This function scans the provided data folder for relevant files and generates a configuration file (in JSON format) with metadata about the files and the test setup.

Arguments: data_folder_path (str): The path to the data folder containing the test files.

Returns: None

Example Usage: create_config(‘/path/to/data/folder’)

File Naming Conventions: - For Maccor data files: Files ending with a number followed by ‘.txt’. - For Maccor stats files: Files ending with ‘[STATS].txt’. - For Maccor schedule files: Files ending with ‘.000’. - For Arbin data files: Files containing ‘Wb’ in the name and ending with ‘.CSV’. - For Arbin stats files: Files ending with ‘StatisticByCycle.CSV’. - For Maccor schedule files: Files ending with ‘.sdx’.

Generated Configuration Structure: The configuration file includes metadata about the test setup, including timezone, file paths, and various parameters related to the test, cell, schedule, cycler, customers, and projects.

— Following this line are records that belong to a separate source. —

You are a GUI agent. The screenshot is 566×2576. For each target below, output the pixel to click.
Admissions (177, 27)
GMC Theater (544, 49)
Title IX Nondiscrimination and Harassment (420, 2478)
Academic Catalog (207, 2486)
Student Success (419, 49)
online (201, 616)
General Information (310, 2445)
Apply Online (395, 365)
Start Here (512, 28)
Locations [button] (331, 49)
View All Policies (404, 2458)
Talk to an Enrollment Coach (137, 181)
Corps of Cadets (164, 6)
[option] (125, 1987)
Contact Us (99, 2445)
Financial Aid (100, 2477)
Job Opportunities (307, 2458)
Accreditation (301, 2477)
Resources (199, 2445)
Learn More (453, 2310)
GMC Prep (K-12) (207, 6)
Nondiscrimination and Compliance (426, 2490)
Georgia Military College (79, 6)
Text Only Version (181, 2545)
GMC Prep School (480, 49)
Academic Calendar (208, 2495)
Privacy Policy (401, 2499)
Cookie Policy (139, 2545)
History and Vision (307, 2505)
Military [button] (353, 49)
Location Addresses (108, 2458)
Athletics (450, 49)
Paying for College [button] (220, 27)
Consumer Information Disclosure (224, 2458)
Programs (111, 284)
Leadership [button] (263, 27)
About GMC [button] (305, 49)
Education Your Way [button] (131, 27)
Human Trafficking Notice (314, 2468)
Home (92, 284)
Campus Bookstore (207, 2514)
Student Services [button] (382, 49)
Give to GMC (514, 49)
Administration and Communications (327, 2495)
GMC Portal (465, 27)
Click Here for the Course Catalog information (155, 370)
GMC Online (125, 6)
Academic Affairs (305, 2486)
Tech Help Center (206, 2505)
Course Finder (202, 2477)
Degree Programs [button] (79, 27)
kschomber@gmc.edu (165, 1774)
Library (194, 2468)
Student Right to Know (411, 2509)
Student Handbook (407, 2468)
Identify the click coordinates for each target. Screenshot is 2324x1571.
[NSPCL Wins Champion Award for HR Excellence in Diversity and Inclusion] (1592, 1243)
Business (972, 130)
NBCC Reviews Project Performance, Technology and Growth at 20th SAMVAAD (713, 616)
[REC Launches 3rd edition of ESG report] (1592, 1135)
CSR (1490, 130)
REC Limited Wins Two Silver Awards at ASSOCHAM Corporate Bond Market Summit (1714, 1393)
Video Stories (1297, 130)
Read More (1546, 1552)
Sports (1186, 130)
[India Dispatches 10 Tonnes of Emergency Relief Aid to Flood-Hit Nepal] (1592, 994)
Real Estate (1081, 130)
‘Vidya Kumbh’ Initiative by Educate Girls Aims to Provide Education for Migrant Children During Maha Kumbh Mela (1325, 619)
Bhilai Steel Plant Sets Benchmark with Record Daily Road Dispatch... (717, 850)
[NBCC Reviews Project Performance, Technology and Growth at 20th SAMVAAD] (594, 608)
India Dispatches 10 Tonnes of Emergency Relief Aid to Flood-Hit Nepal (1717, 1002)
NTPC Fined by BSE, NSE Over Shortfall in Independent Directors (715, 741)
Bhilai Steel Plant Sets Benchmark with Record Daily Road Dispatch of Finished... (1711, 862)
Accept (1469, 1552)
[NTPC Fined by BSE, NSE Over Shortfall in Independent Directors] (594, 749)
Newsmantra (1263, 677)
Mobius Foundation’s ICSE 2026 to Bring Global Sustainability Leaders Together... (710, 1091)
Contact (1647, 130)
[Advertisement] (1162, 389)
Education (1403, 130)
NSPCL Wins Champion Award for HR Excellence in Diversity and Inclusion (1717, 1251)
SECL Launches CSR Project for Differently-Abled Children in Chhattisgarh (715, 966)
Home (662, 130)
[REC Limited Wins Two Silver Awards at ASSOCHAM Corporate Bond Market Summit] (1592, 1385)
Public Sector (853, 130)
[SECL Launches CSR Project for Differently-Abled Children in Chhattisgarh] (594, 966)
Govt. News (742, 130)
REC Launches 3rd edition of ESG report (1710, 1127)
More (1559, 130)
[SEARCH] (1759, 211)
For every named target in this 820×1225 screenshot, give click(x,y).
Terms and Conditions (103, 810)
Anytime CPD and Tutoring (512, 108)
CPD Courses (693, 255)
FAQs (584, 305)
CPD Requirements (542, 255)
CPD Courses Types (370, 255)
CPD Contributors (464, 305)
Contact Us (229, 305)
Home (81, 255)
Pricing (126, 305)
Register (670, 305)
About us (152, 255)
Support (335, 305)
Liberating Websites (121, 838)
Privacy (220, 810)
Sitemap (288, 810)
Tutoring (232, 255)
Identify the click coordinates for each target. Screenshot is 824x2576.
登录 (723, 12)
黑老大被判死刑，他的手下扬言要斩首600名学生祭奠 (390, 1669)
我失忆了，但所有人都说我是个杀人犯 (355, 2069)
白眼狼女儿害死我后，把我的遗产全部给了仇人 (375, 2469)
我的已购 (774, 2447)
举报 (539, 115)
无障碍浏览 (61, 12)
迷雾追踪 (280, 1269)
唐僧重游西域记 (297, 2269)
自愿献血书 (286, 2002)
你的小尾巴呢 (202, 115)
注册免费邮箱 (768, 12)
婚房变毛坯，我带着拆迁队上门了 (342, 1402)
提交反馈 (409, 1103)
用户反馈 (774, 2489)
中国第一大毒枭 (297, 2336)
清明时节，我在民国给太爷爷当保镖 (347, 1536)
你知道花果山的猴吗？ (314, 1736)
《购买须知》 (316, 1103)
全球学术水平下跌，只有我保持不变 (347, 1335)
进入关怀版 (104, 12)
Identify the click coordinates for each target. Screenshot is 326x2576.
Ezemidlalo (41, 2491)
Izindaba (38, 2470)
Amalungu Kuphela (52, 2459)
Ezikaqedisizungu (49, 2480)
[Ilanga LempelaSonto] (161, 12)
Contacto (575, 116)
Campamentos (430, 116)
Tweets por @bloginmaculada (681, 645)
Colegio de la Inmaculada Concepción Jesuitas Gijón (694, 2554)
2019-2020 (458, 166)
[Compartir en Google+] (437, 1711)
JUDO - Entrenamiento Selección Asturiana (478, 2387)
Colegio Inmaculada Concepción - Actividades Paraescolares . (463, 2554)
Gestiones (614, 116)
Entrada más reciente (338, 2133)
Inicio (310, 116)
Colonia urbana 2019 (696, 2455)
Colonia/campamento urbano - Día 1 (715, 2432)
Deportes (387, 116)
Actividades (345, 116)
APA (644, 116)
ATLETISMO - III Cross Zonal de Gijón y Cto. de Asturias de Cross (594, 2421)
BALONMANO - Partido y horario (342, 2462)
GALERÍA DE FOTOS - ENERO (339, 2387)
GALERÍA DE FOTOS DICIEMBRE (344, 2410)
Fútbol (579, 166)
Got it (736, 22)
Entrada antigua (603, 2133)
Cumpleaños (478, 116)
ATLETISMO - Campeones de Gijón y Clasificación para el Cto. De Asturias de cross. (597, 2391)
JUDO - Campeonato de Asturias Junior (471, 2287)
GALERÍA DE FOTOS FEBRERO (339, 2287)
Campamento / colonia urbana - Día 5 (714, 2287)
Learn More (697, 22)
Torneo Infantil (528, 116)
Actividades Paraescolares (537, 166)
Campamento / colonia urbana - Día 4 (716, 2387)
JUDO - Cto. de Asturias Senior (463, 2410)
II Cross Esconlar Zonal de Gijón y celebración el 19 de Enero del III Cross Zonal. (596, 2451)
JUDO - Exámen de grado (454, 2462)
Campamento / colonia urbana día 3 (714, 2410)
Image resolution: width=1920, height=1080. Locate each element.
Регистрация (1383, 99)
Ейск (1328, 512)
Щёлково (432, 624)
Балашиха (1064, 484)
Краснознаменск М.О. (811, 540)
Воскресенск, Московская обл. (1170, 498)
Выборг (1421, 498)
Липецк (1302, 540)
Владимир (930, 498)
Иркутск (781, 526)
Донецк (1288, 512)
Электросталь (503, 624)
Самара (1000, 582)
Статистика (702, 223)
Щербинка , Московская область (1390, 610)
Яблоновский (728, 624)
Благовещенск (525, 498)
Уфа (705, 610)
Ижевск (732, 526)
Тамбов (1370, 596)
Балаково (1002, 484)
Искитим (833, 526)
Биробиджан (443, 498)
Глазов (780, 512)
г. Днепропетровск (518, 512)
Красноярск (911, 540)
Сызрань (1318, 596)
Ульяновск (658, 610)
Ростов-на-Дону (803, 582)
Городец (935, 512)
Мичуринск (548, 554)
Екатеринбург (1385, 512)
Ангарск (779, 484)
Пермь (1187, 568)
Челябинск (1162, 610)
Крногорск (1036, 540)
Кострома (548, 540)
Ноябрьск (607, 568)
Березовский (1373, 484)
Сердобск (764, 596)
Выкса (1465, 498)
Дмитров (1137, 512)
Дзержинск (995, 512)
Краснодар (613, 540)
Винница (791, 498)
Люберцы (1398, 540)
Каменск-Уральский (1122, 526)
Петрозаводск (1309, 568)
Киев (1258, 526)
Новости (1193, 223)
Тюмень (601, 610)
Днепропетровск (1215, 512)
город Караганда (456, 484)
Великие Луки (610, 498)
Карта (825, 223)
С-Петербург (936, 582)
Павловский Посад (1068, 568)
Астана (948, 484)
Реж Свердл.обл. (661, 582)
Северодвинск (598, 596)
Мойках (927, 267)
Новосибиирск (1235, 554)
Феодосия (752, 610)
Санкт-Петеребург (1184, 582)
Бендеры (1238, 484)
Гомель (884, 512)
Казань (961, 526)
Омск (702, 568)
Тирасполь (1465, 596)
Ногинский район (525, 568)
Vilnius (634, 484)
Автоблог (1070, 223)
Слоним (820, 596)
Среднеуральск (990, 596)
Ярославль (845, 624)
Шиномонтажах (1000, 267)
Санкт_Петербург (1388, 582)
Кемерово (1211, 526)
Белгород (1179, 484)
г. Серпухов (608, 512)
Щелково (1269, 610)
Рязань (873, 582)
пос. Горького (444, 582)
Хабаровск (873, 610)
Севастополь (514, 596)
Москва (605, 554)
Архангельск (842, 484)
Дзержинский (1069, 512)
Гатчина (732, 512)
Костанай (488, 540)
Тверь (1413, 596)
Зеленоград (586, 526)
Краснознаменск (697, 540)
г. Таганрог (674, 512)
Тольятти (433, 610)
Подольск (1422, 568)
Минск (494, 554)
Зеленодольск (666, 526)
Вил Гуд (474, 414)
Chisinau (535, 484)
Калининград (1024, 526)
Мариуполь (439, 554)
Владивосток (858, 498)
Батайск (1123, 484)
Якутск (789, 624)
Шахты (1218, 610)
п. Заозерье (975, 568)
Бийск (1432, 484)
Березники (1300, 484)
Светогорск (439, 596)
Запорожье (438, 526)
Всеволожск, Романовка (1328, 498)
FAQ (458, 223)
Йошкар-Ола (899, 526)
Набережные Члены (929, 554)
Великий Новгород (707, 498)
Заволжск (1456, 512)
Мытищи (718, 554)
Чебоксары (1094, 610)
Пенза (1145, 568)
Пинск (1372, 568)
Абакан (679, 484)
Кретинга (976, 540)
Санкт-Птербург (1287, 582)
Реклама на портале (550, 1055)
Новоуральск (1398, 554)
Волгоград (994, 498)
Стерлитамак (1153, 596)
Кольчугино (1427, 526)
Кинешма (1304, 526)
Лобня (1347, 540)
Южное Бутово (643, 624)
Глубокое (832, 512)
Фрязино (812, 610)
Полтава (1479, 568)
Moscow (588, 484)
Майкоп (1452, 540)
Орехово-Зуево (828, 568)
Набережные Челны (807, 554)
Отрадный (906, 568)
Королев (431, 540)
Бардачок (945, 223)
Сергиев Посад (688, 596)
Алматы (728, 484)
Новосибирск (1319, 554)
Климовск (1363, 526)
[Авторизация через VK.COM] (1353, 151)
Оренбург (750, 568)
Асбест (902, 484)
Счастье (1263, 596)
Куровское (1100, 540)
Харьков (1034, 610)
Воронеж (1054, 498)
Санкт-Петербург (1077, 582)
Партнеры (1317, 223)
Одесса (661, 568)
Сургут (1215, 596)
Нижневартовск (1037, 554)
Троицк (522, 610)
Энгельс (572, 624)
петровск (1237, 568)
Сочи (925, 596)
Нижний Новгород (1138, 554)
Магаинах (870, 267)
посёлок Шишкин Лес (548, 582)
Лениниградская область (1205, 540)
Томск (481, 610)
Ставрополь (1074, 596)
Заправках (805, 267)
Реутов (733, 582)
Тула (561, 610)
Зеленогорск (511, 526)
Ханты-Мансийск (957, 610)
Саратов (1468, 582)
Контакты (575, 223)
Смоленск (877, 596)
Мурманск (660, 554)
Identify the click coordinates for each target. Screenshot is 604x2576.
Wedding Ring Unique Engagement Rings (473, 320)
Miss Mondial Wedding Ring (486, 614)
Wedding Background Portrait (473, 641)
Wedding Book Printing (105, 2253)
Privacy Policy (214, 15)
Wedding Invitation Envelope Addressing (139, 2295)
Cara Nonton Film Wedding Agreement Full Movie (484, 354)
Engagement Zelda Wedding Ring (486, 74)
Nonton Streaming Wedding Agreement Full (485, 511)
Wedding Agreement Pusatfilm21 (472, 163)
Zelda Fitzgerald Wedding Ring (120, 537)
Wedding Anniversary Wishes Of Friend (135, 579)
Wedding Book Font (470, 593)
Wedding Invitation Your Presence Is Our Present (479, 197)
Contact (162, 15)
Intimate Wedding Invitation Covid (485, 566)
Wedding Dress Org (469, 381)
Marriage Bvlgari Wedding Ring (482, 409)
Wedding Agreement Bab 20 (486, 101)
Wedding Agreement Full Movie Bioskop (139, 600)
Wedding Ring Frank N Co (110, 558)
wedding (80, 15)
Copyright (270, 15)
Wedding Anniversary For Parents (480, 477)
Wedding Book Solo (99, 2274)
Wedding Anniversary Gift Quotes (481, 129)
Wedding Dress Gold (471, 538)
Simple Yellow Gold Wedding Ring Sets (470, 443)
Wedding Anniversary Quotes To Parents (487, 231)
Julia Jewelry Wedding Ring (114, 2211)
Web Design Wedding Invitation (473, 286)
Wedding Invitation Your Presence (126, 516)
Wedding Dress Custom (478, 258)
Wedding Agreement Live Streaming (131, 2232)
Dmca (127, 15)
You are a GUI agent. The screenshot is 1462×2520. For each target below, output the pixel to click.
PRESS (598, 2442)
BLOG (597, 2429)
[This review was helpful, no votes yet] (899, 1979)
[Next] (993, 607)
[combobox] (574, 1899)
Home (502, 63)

The configuration structure is as follows: {

“timezone”: “America/Los_Angeles”, “data_file_path”: data_files, “stats_file_path”: stats_files, “schedule_file_path”: schedule_files, “meta_data”: {

“test_meta”: {

“cell_id”: None, “schedule_id”: None, “test_name”: os.path.basename(data_files[0]).split(’ ‘, 1)[0], “start_date”: ‘2020-10-06’, “end_date”: ‘2020-10-11’, “channel”: int(os.path.basename(data_files[0]).split(‘.’, 1)[0].split(’ ‘)[-1]), “ev_chamber”: 12, “ev_chamber_slot”: None, “thermocouples”: None, “thermocouple_channels”: None, “comments”: “Ran at 45 degrees C”, “project_id”: None, “test_capacity_mah”: 2650, “potentiostat_id”: None, “cycler_id”: None,

}, “cell”: {

“cell_type_id”: None, “batch_number”: “BATCH_NUMBER”, “label”: “24”, “date_received”: “2020-09-01”, “comments”: None, “date_manufactured”: None, “manufacturer_sn”: “BattGenie_SN”, “dims”: None, “weight_g”: None, “first_received_at_voltage_mv”: None,

}, “cell_meta”: {

“manufacturer”: “BattGenie”, “manufacturer_pn”: “BattGenie_PN”, “form_factor”: “pouch”, “capacity_mah”: 2720, “chemistry”: None, “dimensions”: ‘{“x_mm”:”54.25”, “y_mm”:106.96, “z_mm”:3.19}’, “datasheet”: None,

}, “schedule_meta”: {

“schedule_name”: “BG_Characterization_v1”, “test_type”: “Characterization”, “cycler_make”: “Maccor”, “date_created”: “2020-10-06”, “created_by”: “BattGenie”, “comments”: None, “cv_voltage_threshold_mv”: None, “details”: None,

}, “cycler”: {

“sn”: “SN”, “calibration_date”: None, “calibration_due_date”: None, “location”: “BattGenie”, “timezone_based”: None,

}, “cycler_meta”: {

“manufacturer”: “Maccor”, “model”: “SERIES 4000M”, “datasheet”: None, “num_channels”: None, “lower_current_limit_a”: None, “upper_current_limit_a”: None, “lower_voltage_limit_v”: None, “upper_voltage_limit_v”: None,

}, “customers”: {

“customer_name”: “FakeCustomer”

}, “projects”: {

“project_name”: “FakeProject”

}

}

}

battetl.run_battetl()

Run the BattETL application with command-line interface.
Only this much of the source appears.